The first step is the practice of freedom, the subject of this book. It meets all the specifications of the ideal. For it is only when one exerts no restraints against the creative release of others and has no such restraints imposed on him that he can best grow in self-responsibility and develop his faculties most fully. It is when he is thus free and not a carbon copy that the best within him emerges—not just progress in a material sense, but his moral, spiritual, intellectual, and charitable potentialities find their highest expression. It is in freedom that man can more and more share in Creation, this being consonant with his destiny.
There can be no argument against freedom as the appropriate ideology unless it can be demonstrated that you and I will better emerge as our creativity is subjected to this or that restraint. Such evidence is utterly lacking.
The ideology worthy of survival is the primary thing, but it cannot even exist, let alone survive, without our dedication—and that is quite another matter. Think of what’s involved. Among the millions of us, all but a very few are smitten by authoritarianism, that is, they believe that the creative lives of others should be restrained in some respect. Count the people you know who are anxious to forego whatever special privilege they presently enjoy in order to remove restraints from their fellow men. Many of our citizens are so surfeited with special privileges—life at the expense of others—that they no longer recognize these special handouts and couldn’t count them if they tried. Among those in the mail order business, for instance, how many would include their subsidized parcel post as a restraint against the creativity of others? Examples can be cited by the thousands!

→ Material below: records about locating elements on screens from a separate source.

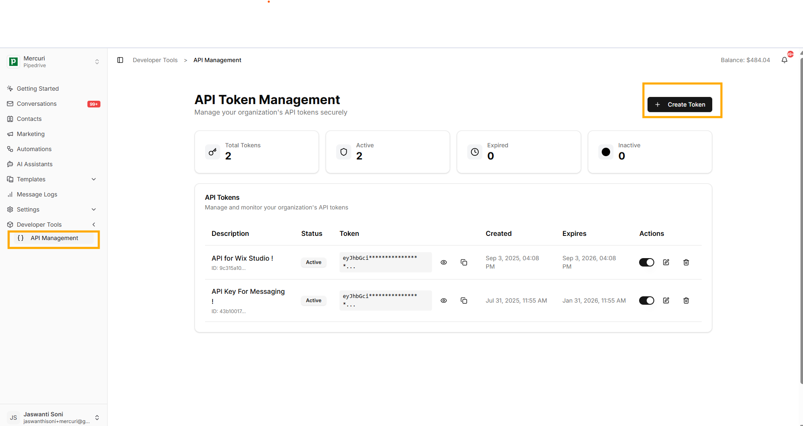Copy the API Key For Messaging token
The height and width of the screenshot is (426, 803).
[464, 301]
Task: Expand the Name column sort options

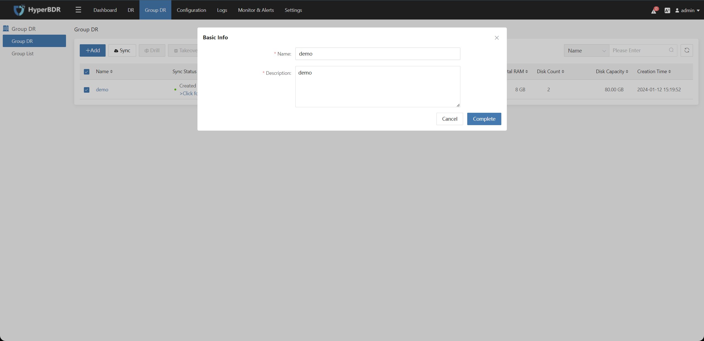Action: tap(112, 71)
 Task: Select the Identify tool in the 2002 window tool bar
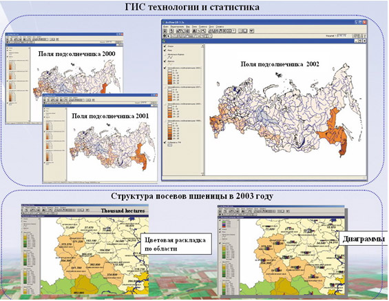(165, 36)
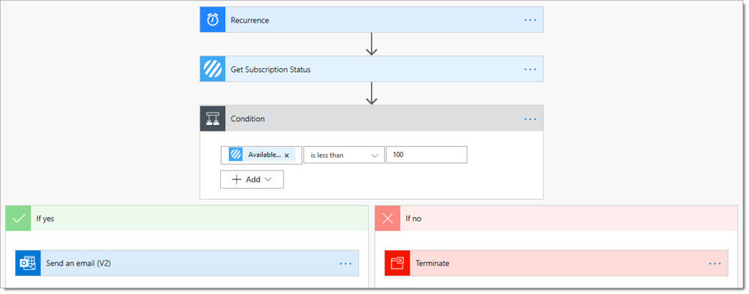The width and height of the screenshot is (749, 294).
Task: Open the Recurrence step ellipsis menu
Action: point(530,20)
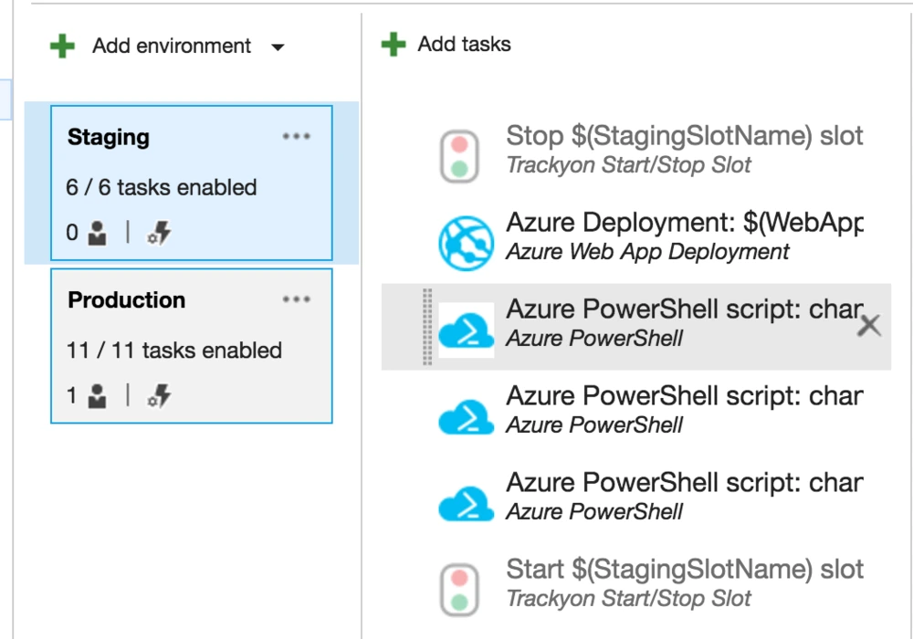Click the Add environment label

pos(173,45)
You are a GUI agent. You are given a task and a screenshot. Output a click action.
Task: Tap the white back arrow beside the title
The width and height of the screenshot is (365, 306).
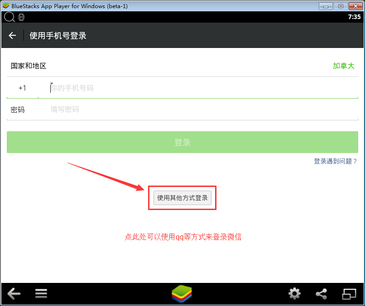pyautogui.click(x=12, y=35)

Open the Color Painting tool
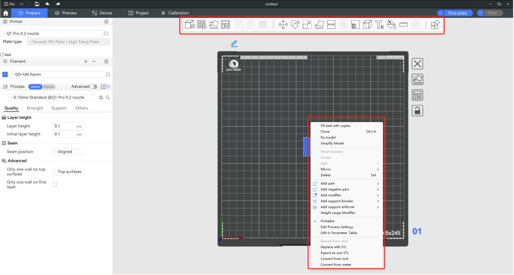tap(391, 24)
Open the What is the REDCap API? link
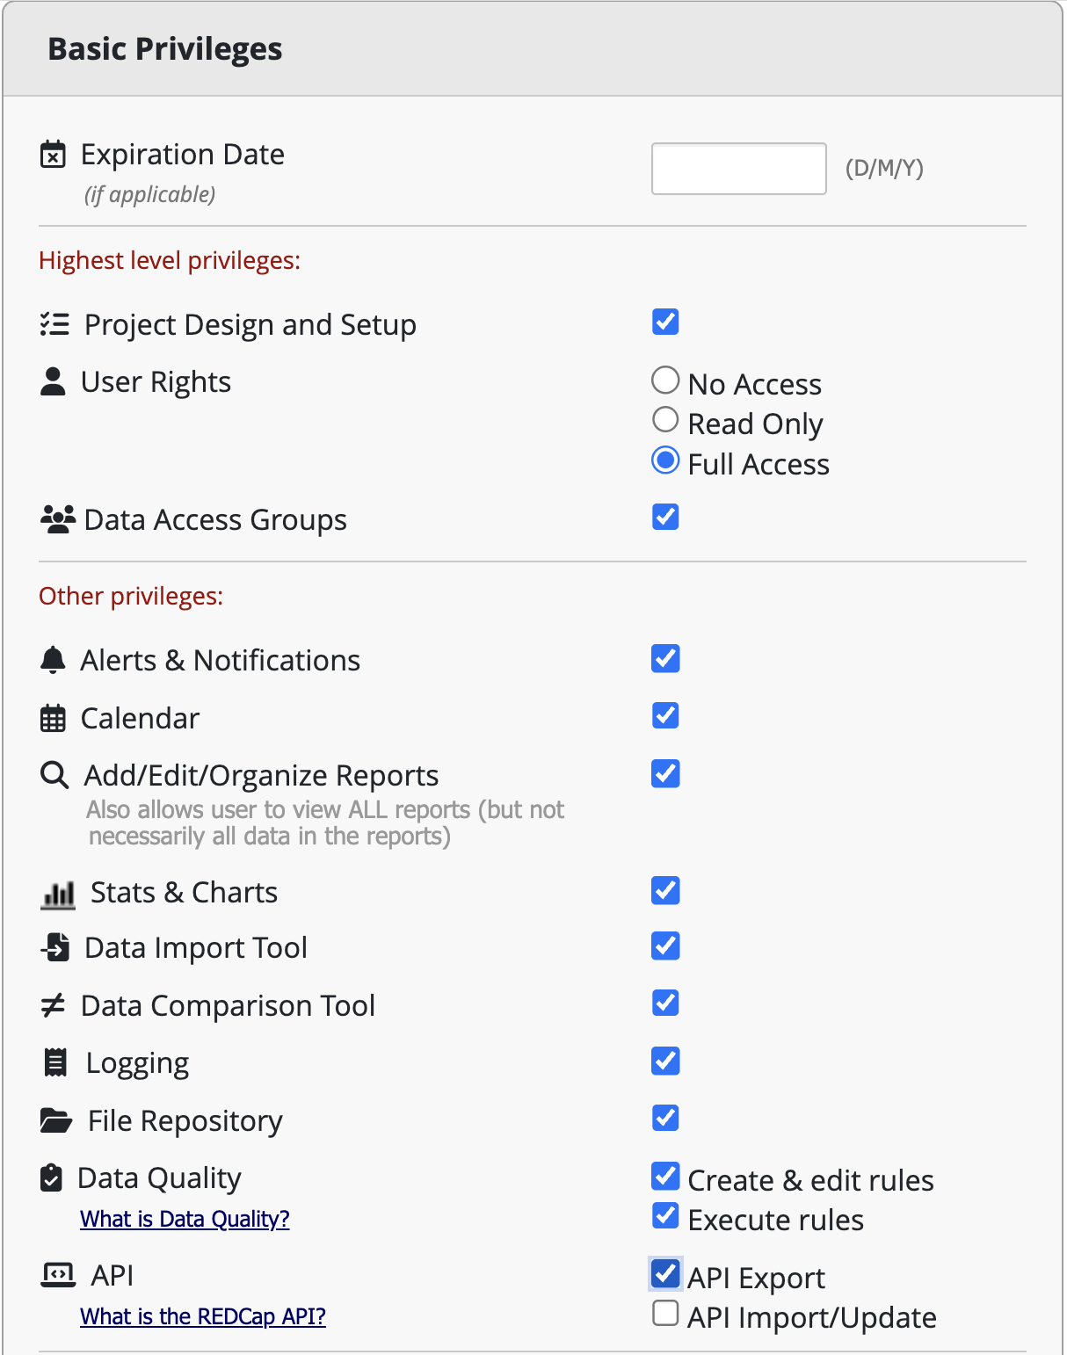Viewport: 1067px width, 1355px height. coord(203,1316)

Think of the millions who fear the chaos that would be unloosed were all men freed of restraints and actually permitted to act creatively as they please!
To further assess the difficulty, reflect on the few who are capable of thinking logically and rationally on this problem. Then drastically reduce these few to the ones who will undertake the mental effort. Dedication—unification in support of this ideal of freedom—appears a hopeless prospect. A few thousand, perhaps—but not millions of enthusiasts! The inclination is to throw in the sponge: “Forget it!”
I return to the historians and a remarkable fact they have brought to the surface with crystal clarity. Every constructive movement of which there is any record has resulted from the excellence of a few, often a single man. History reveals that what we should seek is quality, not quantity. A leader, when excellent enough, turns our eyes toward the light.
The stakes, of course, are high: the rebirth and refinement of a culture with survival possibilities. And while we are on our way to understanding and explaining the proper ideology, we’ll be getting enlightenment for ourselves, the highest reward life has to offer—a worthwhile venture if there ever was one!